Please present the lines from the one with "Identify the location of the red" up to and including the one with "What do you see at coordinates (845, 701)" as a Markdown table with two columns, Row and Line text. Number each row and leave out blank lines.

Task input:
[Start]

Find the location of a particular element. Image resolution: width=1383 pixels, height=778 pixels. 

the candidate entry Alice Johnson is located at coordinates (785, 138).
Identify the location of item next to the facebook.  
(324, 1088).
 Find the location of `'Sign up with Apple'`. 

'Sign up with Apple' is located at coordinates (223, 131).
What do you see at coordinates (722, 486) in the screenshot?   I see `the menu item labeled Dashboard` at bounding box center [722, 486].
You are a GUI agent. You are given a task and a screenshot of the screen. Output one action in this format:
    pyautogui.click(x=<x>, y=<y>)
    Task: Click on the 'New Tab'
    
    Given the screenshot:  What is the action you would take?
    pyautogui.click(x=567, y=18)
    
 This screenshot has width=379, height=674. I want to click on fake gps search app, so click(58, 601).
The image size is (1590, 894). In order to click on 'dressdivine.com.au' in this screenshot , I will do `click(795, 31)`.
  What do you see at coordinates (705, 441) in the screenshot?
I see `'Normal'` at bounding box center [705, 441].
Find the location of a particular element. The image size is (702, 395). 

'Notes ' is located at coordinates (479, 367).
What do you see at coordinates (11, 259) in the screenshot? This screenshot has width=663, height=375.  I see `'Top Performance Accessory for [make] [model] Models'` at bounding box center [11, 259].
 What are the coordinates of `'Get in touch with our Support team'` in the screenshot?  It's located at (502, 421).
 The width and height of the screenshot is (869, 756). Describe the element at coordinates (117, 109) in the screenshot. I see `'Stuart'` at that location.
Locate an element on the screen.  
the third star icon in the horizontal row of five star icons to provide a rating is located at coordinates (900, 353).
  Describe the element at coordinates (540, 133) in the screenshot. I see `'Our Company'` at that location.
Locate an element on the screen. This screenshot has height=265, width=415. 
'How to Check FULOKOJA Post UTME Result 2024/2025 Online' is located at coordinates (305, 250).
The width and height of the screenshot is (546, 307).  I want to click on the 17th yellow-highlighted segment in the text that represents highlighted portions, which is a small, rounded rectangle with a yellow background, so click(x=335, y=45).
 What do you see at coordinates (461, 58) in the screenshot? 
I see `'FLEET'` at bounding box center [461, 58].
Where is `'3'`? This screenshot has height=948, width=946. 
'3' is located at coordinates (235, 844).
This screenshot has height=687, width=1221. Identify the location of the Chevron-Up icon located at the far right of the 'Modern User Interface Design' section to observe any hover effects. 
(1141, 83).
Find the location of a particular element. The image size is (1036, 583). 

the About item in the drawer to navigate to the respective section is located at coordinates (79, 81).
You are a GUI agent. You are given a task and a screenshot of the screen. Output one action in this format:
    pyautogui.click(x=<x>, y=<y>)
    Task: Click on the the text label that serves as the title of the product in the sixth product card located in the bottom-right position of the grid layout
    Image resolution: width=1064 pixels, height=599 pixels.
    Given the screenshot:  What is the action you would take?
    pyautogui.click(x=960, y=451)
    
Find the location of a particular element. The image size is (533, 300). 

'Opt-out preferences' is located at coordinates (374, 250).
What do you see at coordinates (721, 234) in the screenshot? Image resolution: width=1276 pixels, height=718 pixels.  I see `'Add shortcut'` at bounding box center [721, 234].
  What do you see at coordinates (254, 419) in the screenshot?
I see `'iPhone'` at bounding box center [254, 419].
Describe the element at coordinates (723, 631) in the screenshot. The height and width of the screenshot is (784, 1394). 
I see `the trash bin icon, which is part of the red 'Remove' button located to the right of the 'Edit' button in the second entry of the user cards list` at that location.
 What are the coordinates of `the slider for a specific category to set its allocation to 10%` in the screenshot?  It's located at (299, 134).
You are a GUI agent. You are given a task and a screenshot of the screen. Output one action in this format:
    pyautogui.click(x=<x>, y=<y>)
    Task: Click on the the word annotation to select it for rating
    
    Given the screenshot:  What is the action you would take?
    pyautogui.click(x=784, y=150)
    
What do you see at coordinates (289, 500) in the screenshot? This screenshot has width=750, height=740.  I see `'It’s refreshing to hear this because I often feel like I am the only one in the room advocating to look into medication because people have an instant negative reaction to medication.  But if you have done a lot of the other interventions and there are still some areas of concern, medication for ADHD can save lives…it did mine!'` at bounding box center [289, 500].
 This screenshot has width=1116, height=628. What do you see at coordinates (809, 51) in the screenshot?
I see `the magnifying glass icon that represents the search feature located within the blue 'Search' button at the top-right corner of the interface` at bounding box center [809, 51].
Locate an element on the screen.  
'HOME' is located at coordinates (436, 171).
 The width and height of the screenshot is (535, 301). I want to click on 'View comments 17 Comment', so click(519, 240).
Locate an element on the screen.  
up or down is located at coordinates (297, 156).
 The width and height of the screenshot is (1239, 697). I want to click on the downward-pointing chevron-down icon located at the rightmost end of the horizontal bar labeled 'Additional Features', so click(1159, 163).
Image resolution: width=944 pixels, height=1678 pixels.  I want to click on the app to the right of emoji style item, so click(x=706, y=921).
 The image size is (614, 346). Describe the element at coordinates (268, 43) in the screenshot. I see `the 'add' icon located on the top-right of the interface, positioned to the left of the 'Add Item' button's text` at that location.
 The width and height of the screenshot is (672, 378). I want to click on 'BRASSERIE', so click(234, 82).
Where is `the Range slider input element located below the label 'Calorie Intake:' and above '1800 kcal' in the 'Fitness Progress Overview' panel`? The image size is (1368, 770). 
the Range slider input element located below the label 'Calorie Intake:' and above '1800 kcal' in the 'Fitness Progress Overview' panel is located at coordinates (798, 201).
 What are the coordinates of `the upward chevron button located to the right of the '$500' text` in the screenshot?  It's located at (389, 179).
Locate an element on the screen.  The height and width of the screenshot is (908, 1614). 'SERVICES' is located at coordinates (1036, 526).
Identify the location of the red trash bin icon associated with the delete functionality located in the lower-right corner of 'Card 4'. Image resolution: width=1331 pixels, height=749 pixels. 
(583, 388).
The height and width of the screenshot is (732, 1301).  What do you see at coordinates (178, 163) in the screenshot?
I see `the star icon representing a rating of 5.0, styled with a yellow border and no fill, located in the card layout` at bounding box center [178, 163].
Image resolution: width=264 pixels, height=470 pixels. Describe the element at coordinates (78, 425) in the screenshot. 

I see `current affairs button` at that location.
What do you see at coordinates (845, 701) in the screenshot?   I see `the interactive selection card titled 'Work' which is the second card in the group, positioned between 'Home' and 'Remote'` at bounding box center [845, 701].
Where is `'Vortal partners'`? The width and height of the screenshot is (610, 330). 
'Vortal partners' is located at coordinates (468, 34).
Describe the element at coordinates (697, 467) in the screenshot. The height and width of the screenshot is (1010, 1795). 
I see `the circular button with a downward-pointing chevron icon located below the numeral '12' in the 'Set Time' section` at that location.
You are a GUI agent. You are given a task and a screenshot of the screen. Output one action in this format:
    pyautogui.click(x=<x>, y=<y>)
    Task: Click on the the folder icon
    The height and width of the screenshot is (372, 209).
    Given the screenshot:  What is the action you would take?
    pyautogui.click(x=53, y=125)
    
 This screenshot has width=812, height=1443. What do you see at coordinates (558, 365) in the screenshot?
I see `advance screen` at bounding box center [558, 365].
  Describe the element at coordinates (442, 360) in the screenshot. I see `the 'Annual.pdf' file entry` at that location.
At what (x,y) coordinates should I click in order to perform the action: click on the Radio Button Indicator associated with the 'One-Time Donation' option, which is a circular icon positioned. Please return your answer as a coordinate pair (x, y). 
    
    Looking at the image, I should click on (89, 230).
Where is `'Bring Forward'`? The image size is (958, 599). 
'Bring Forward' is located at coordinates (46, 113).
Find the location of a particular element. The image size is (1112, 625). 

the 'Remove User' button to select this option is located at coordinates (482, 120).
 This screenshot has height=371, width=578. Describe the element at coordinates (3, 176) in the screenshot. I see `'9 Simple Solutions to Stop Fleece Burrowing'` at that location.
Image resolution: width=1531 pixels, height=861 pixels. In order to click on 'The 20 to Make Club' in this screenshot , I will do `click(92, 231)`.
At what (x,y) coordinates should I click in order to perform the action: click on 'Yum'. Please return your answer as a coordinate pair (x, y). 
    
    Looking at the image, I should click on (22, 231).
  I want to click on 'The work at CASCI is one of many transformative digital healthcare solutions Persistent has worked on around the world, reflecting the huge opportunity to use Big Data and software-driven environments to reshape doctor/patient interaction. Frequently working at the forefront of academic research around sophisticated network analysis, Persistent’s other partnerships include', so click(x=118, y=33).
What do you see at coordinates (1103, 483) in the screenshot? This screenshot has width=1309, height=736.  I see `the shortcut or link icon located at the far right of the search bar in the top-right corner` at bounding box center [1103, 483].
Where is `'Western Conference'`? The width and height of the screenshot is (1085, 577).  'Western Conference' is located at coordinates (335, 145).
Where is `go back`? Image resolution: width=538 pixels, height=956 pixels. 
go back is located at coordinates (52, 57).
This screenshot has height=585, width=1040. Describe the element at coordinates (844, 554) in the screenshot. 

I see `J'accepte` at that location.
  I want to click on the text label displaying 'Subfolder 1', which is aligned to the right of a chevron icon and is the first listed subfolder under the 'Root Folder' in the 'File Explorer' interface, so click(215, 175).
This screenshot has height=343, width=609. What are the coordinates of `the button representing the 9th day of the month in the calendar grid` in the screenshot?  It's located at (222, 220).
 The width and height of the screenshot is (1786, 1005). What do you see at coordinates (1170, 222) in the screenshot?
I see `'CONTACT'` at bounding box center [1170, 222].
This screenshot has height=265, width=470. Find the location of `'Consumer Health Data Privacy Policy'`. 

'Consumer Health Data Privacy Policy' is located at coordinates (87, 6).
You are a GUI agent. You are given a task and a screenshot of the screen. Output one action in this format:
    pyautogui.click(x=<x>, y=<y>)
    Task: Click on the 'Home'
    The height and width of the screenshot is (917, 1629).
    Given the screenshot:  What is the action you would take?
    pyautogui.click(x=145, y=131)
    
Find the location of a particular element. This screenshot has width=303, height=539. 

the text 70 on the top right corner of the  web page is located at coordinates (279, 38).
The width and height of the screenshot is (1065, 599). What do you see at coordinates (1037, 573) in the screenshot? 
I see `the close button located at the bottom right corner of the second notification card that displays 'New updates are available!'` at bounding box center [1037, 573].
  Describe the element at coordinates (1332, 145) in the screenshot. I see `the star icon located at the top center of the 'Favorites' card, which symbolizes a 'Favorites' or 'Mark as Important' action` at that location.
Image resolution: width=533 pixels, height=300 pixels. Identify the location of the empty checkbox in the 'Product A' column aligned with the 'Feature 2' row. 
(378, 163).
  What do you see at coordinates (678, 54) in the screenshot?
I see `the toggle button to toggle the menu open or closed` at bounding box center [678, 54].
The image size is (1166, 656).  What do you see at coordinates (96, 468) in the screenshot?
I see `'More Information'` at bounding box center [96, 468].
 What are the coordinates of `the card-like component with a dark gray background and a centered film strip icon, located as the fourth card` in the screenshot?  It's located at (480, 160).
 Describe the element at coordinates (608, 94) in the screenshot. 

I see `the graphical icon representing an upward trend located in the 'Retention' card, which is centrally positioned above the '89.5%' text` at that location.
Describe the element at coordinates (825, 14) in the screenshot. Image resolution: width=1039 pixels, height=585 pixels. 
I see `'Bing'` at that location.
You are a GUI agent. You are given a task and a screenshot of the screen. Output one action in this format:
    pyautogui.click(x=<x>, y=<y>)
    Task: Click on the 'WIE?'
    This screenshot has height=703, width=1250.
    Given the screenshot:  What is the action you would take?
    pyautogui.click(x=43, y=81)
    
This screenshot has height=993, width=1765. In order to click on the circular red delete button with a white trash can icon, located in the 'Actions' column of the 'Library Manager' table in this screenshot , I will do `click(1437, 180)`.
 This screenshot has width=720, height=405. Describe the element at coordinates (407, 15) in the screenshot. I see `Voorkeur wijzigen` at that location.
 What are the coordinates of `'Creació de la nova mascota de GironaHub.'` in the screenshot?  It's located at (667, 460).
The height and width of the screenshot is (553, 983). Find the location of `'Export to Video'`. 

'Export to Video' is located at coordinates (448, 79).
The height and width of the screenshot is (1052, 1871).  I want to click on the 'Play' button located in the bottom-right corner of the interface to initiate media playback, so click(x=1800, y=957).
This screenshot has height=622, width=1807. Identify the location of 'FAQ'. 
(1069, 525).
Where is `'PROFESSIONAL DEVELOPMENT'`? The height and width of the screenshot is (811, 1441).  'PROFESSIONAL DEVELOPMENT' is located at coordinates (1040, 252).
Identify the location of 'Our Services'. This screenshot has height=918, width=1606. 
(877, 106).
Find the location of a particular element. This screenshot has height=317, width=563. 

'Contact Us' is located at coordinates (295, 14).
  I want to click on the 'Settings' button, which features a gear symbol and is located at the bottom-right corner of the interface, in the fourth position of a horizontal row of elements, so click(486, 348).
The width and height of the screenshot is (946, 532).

[End]

Written solution:
| Row | Line text |
|---|---|
| 1 | Identify the location of the red trash bin icon associated with the delete functionality located in the lower-right corner of 'Card 4'. Image resolution: width=1331 pixels, height=749 pixels.  |
| 2 | (583, 388). |
| 3 | The height and width of the screenshot is (732, 1301).  What do you see at coordinates (178, 163) in the screenshot? |
| 4 | I see `the star icon representing a rating of 5.0, styled with a yellow border and no fill, located in the card layout` at bounding box center [178, 163]. |
| 5 | Image resolution: width=264 pixels, height=470 pixels. Describe the element at coordinates (78, 425) in the screenshot.  |
| 6 | I see `current affairs button` at that location. |
| 7 | What do you see at coordinates (845, 701) in the screenshot?   I see `the interactive selection card titled 'Work' which is the second card in the group, positioned between 'Home' and 'Remote'` at bounding box center [845, 701]. |